■ MATERIAL PROVIDED ■

================

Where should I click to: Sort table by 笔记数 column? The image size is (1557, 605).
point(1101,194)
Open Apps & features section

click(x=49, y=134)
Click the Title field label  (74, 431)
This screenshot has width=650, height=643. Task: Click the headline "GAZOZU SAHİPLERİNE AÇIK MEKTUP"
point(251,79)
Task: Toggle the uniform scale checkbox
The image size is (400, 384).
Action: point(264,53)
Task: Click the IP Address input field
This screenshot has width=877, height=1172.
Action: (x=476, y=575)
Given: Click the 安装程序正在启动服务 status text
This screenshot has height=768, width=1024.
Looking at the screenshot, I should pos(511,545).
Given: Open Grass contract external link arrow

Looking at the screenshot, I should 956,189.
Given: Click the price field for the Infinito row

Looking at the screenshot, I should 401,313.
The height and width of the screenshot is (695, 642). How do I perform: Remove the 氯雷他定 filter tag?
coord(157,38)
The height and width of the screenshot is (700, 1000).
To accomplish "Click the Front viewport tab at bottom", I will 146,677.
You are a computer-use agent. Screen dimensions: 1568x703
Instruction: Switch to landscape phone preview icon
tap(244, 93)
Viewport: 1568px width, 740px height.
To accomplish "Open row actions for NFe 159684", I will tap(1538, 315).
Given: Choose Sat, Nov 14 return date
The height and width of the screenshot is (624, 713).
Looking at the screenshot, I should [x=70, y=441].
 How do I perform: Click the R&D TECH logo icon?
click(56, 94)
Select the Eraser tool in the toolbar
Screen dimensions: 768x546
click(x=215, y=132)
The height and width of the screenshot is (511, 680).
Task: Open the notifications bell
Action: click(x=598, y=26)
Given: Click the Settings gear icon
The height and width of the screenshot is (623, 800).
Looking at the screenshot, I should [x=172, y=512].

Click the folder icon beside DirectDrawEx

================

■ TASK OBJECTIVE ■
Check each line of these records for the string "will" and state only how many lines have it.

■ EXPECTED OUTPUT ■
2